Die Kontrolle über sein Inneres zu erlangen, erfordert Kontrolle über seine Gedanken. Jeder Gedanke, jede Entscheidung und jede Erfahrung muss festgehalten werden und auf ihre Wahrheit geprüft werden. Das Niederschreiben dieser Ereignisse wird schon seit Urzeiten praktiziert. In Form von Briefen, die man an Freunde schickt, oder Tagebucheinträgen. Egal ob geteilt oder privat, das Schreiben hält die Gedanken im Raum fest und erlaubt eine genauere Prüfung. Mit dieser Selbstprüfung reflektiert man sich selber und kann damit Einfluss auf sein Selbst nehmen.

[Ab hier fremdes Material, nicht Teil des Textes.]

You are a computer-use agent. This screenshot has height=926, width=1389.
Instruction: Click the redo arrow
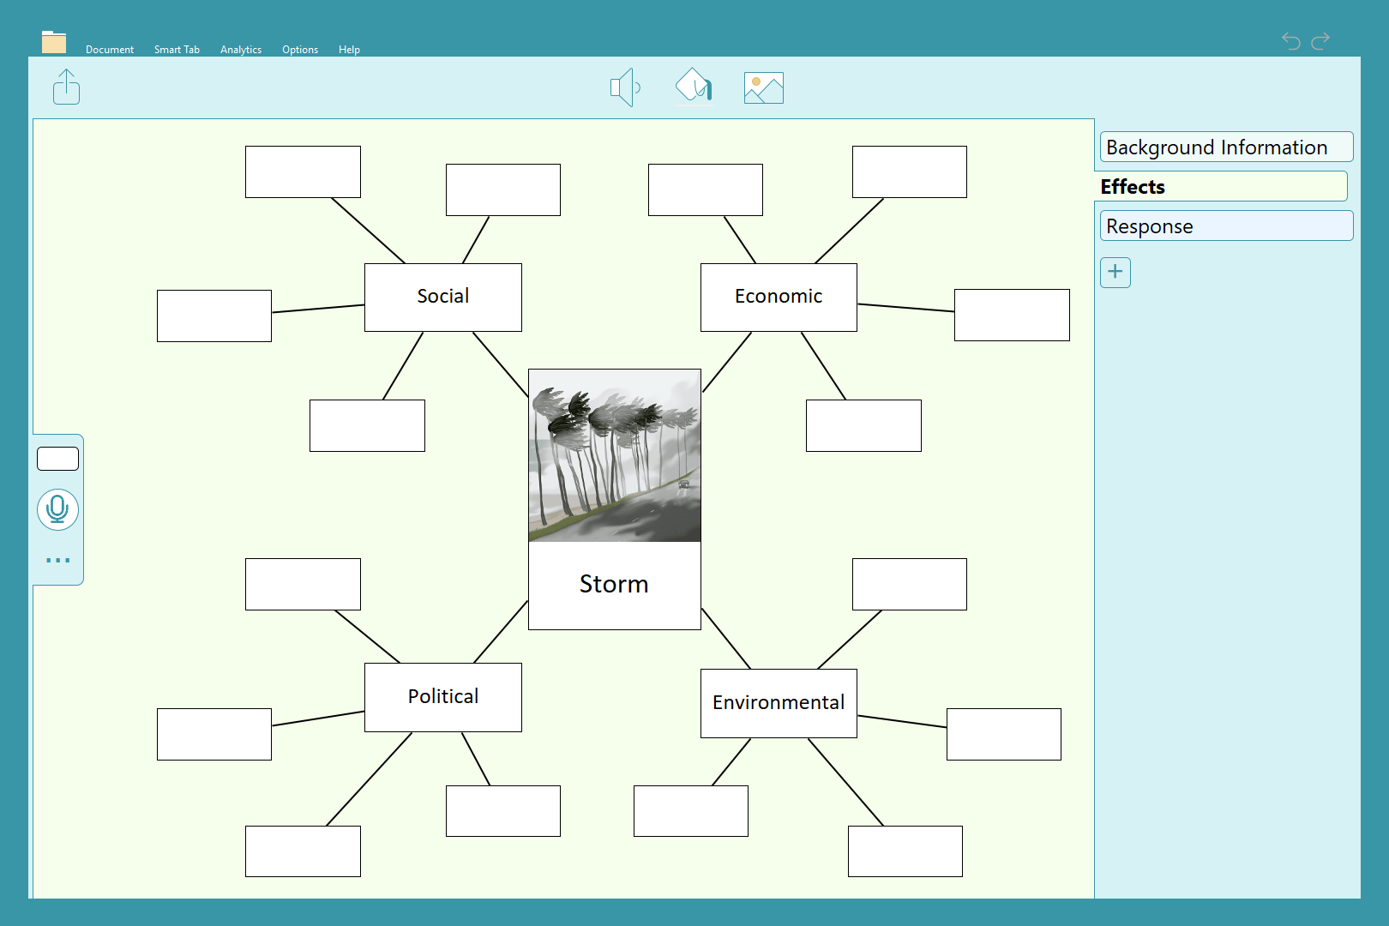pyautogui.click(x=1321, y=40)
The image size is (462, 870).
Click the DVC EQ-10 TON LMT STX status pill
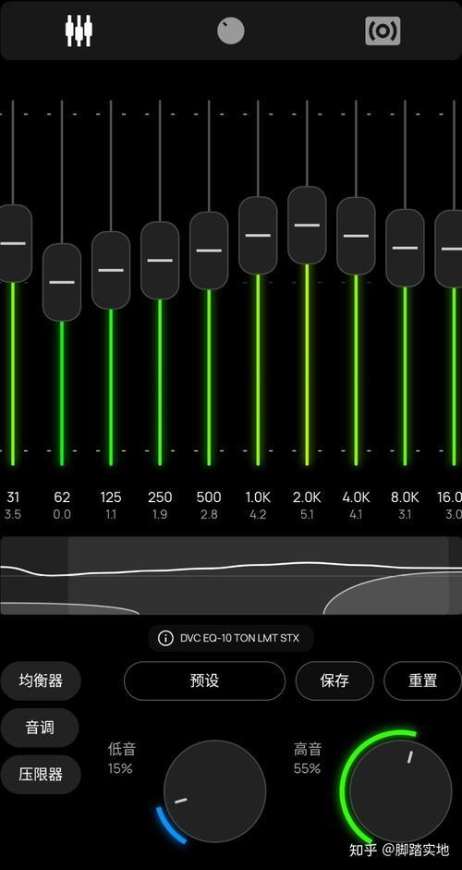(231, 638)
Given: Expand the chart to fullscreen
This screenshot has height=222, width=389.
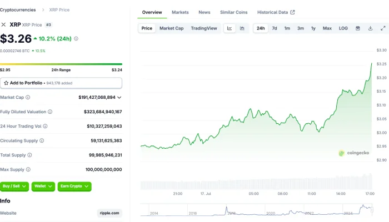Looking at the screenshot, I should pos(382,28).
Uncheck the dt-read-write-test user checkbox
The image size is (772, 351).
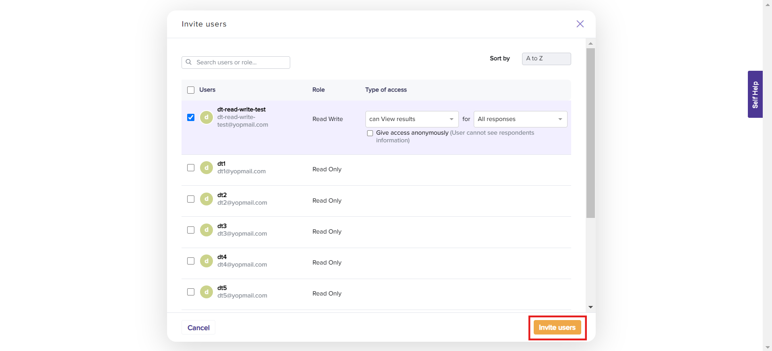coord(191,117)
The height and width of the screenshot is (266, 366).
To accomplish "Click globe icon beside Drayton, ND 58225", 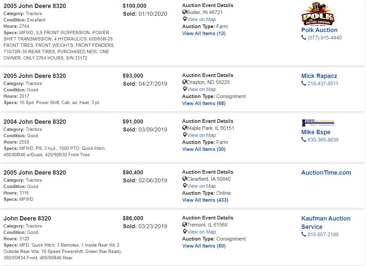I will [185, 82].
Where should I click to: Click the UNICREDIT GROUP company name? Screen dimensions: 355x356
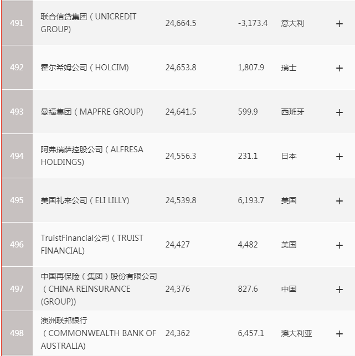coord(89,23)
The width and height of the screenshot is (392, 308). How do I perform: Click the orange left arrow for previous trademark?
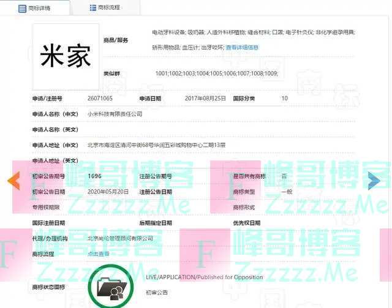tap(13, 181)
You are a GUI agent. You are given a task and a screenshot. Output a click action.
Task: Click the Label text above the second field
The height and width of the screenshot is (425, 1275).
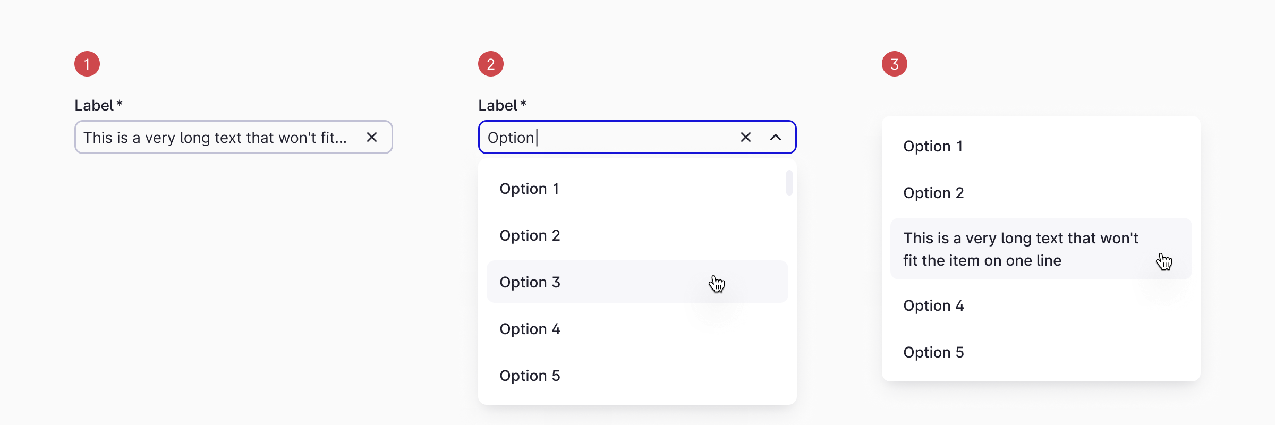[x=498, y=105]
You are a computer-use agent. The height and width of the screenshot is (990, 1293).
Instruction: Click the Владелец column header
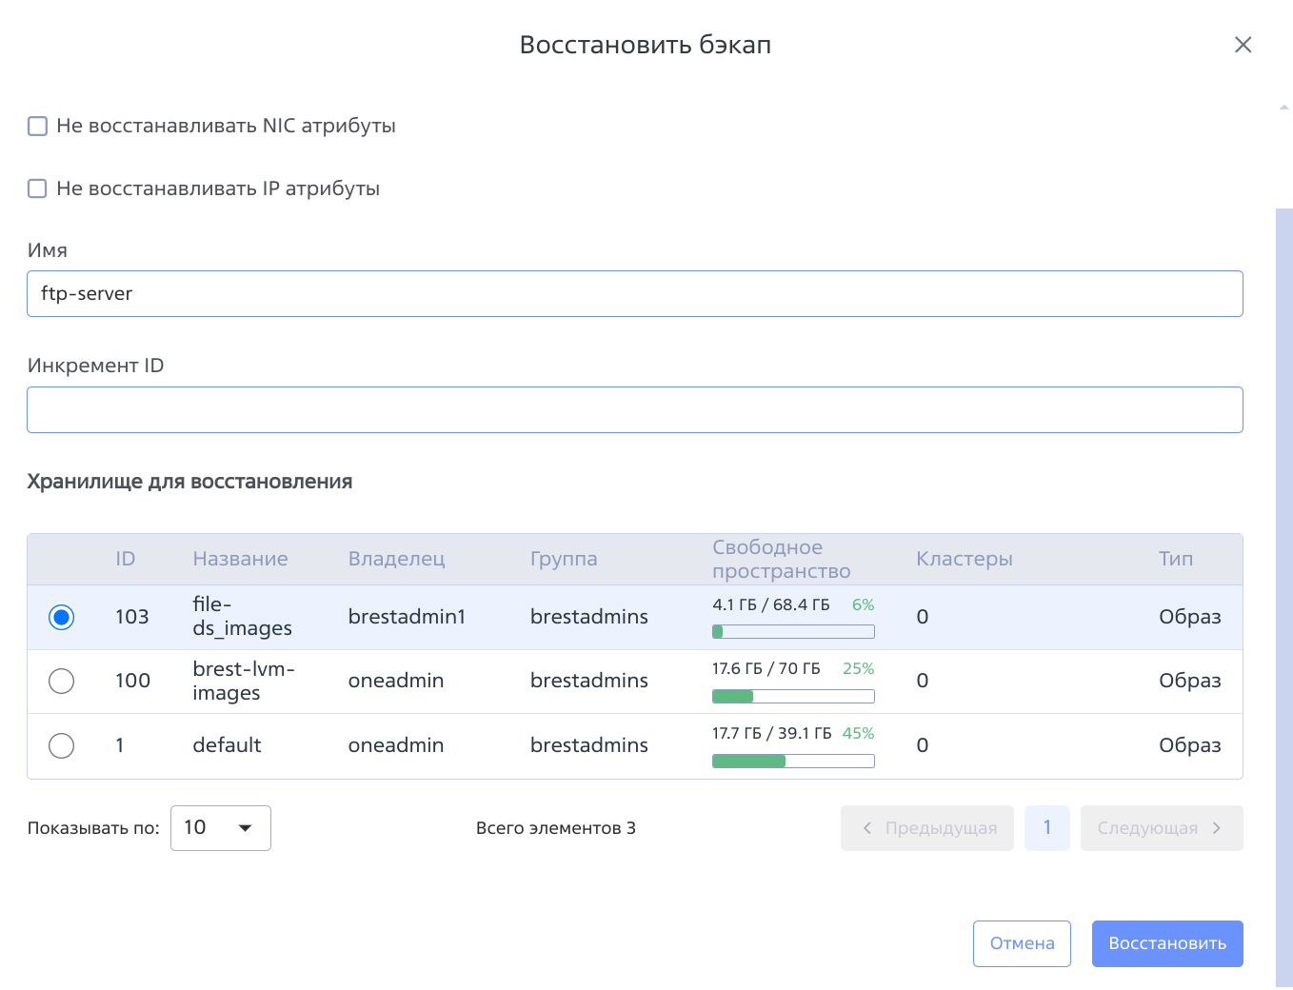coord(396,559)
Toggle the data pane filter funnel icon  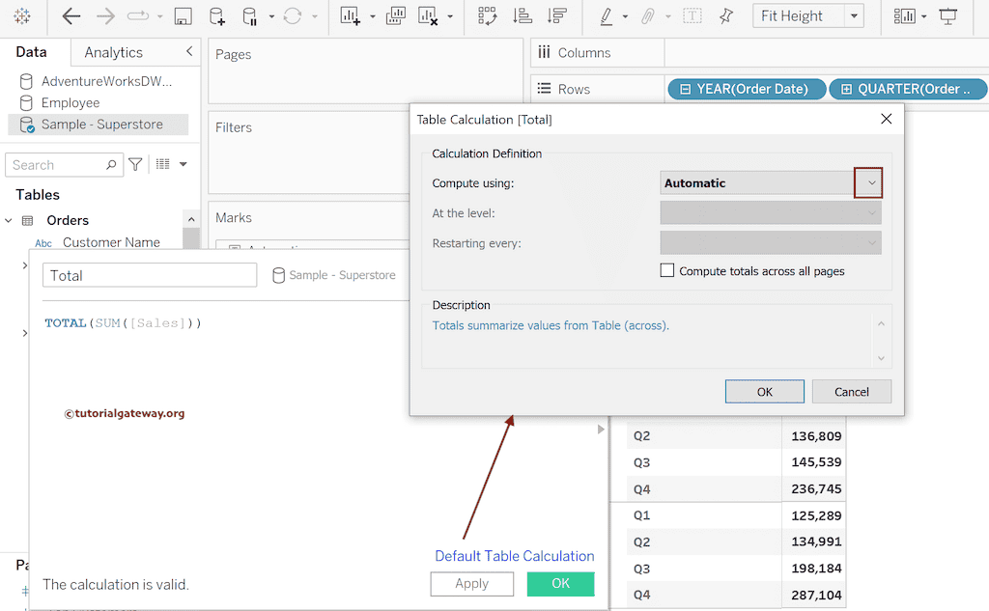135,164
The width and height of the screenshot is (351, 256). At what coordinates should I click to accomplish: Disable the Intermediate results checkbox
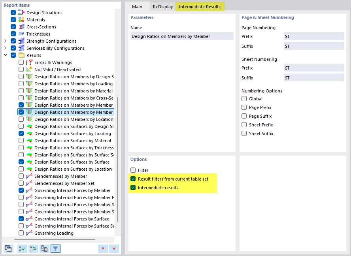tap(132, 188)
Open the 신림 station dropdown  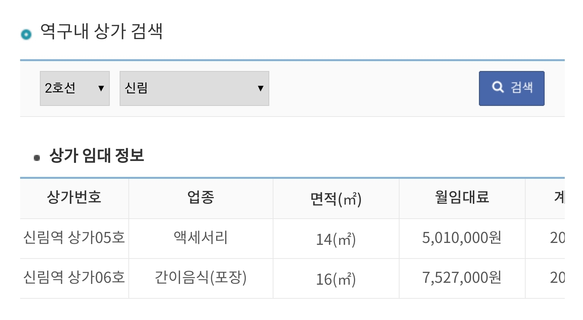[194, 88]
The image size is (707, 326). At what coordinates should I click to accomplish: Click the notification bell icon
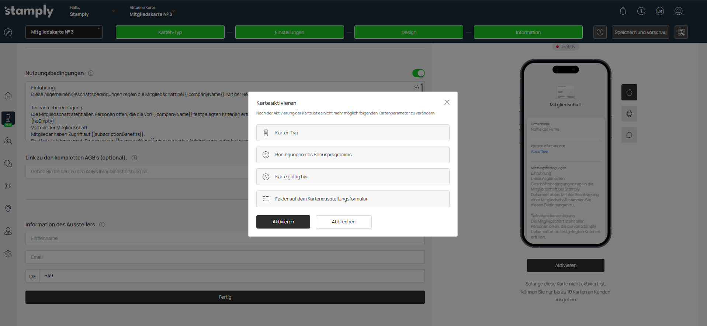[623, 11]
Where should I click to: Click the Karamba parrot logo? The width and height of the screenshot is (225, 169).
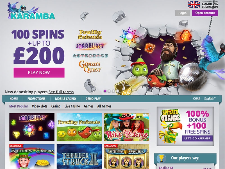31,11
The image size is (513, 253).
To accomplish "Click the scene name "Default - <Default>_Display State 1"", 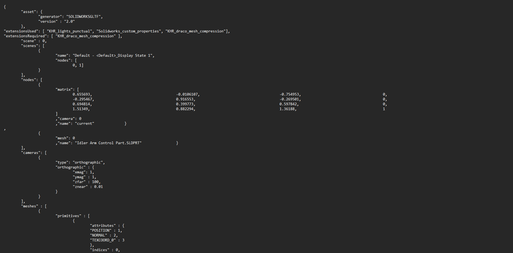I will coord(113,56).
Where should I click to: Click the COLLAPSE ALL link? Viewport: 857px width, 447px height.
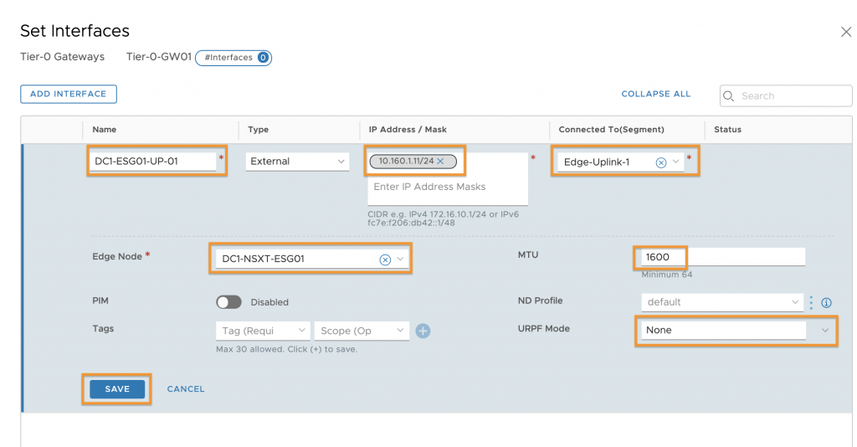tap(656, 94)
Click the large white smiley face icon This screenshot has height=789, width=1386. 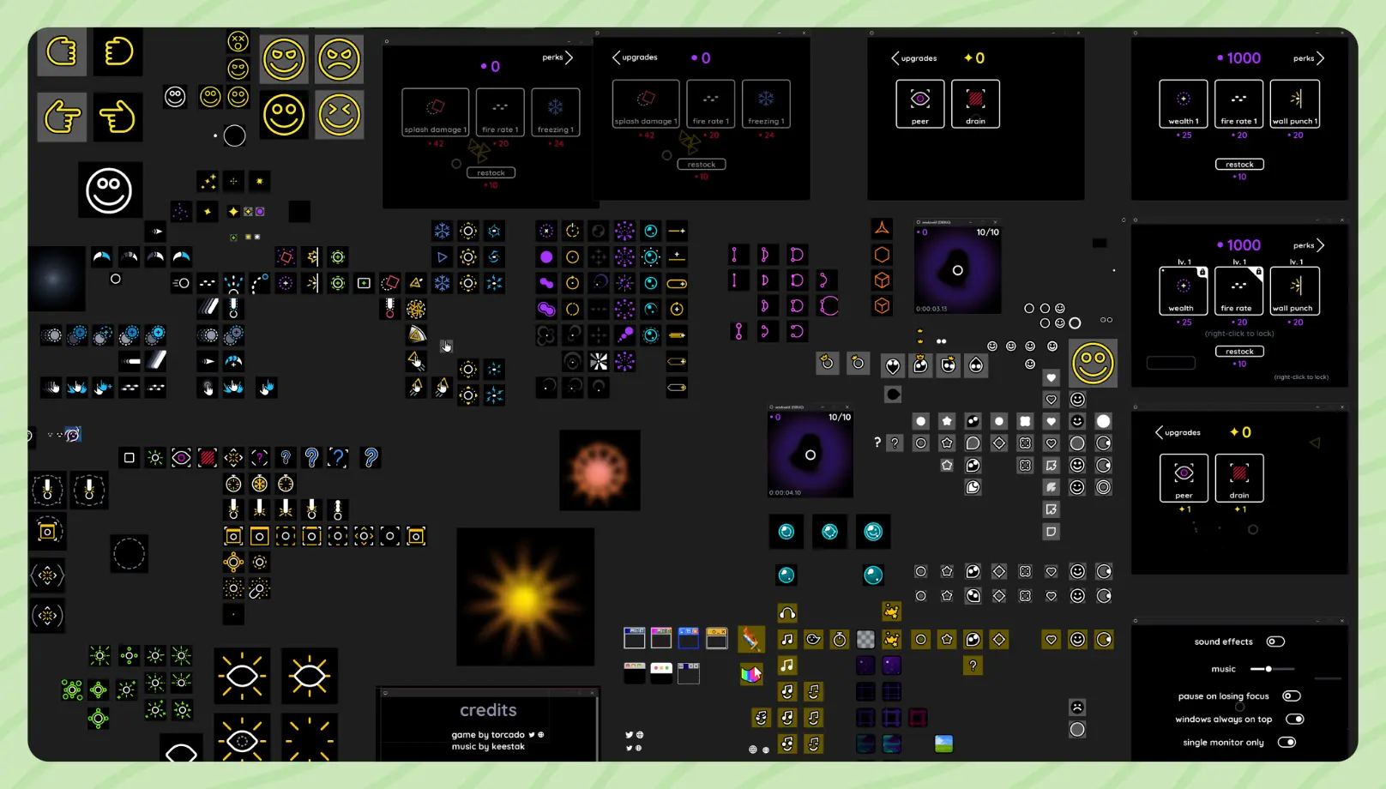coord(109,190)
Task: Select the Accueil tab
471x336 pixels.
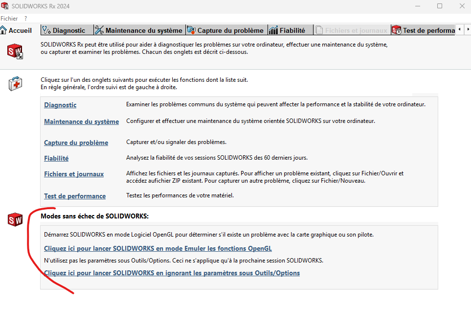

Etwas weniger penibel ist die Methode der Meditation. Dabei geht es darum, ethische Fragen zu behandeln. Entweder als Gedankenspiel mit der Frage: „Was wäre wenn?“, oder als physisch erlebtes Experiment. Unabhängig davon, ob praktisch oder theoretisch orientiert – oder irgendwo dazwischen – führt die Übung zu einer kritischen Auseinandersetzung mit seiner inneren Wahrheit. Diese Wahrheit hat direkten Einfluss darauf wie wir das Bild des Selbst malen.
Als letzte Technik schlägt Foucault die Askese vor. Damit ist weniger der Verzicht auf etwas gemeint, sondern vielmehr der Fokus auf das – Sorge um das Selbst tragen. Mit dem Blick sowohl nach innen als auch nach aussen gerichtet, beobachtet man sich selbst. Man vergleicht, wie das Innere auf Äusseres reagiert. Es wird sowohl das Leibliche, als auch das Geistige geschult, nach der inneren Wahrheit zu leben.